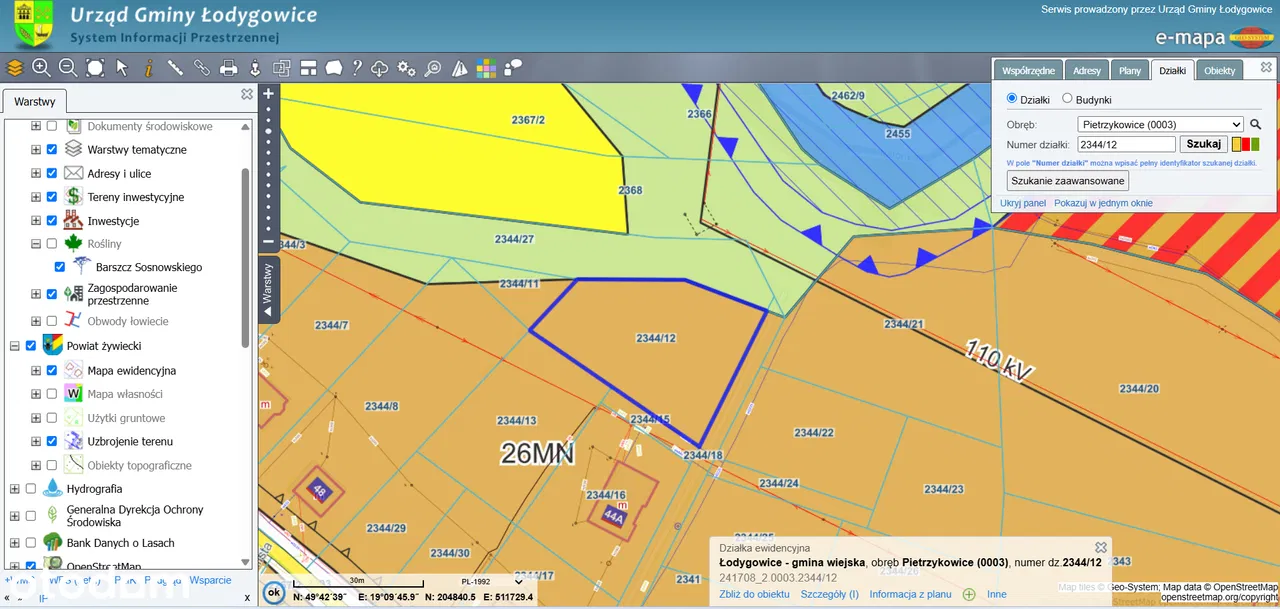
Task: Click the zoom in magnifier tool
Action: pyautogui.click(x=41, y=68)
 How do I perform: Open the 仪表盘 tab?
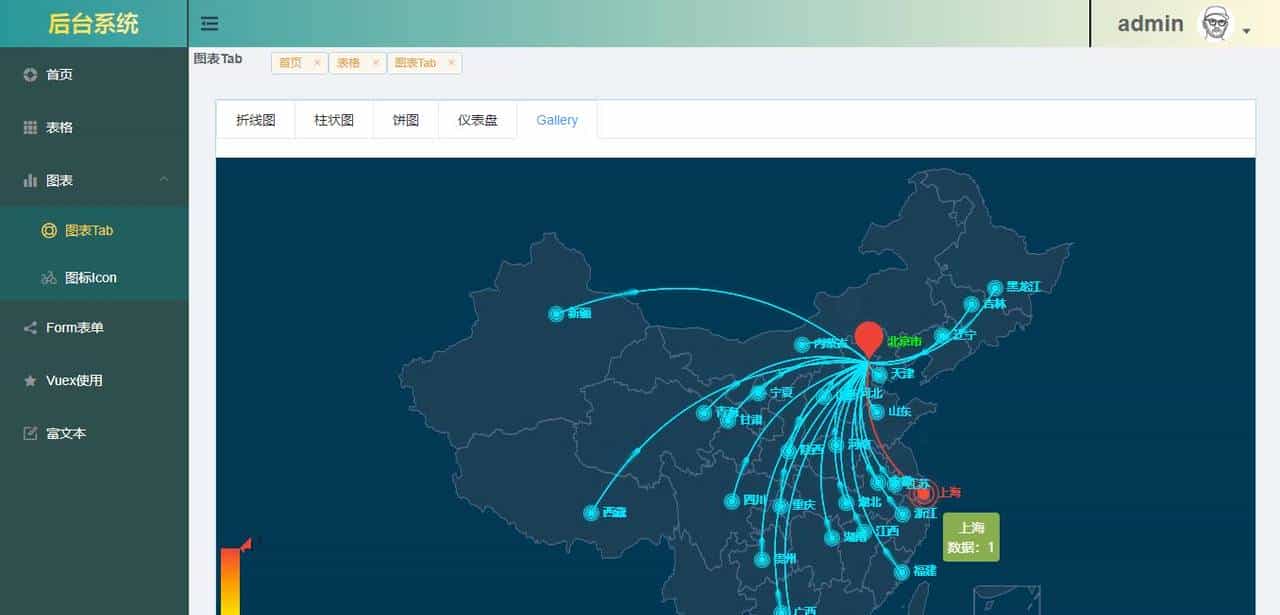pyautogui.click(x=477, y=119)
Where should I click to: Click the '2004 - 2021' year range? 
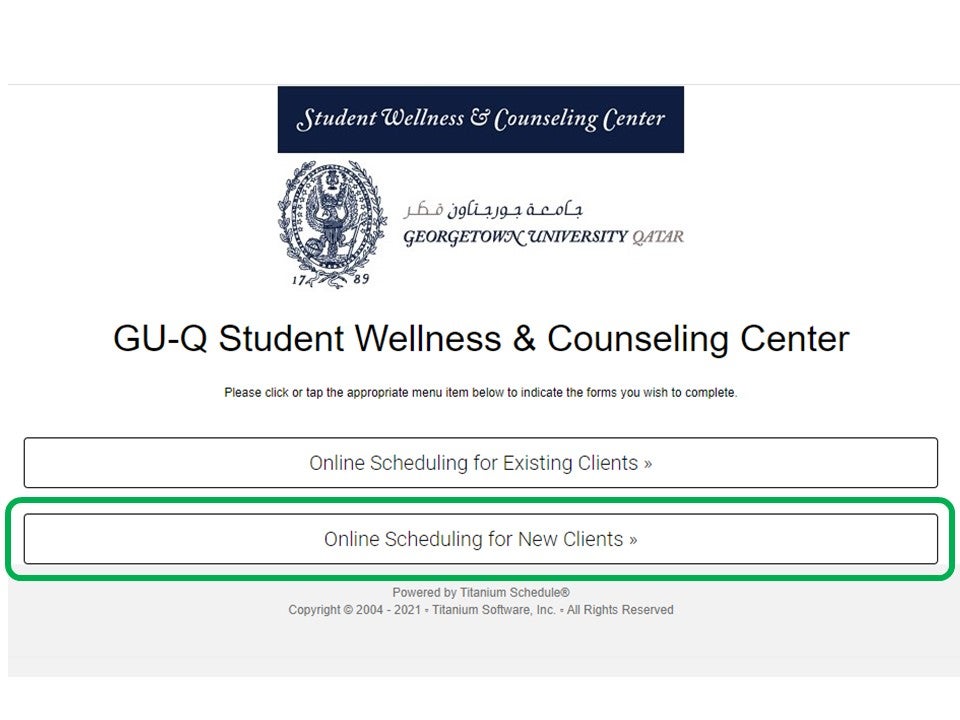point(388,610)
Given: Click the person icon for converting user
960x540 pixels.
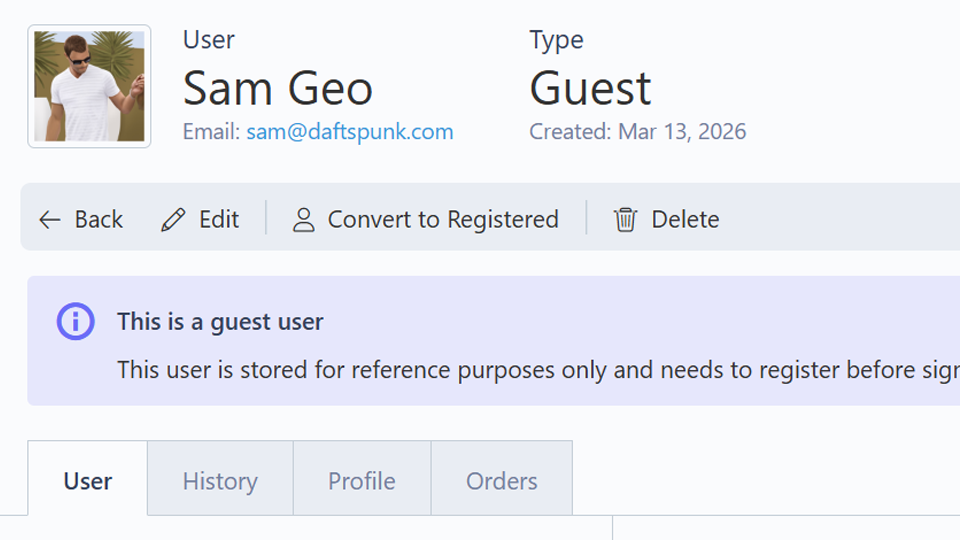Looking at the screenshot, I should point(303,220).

_ _ _ _ _ _ _

> [Problem to work on]: Each line from the one bearing "Given: Click the" through the final line of the records is to be copied exactly, and no pictures are to be included.

> [Result of the task]:
Given: Click the person icon for converting user
960x540 pixels.
Looking at the screenshot, I should point(303,220).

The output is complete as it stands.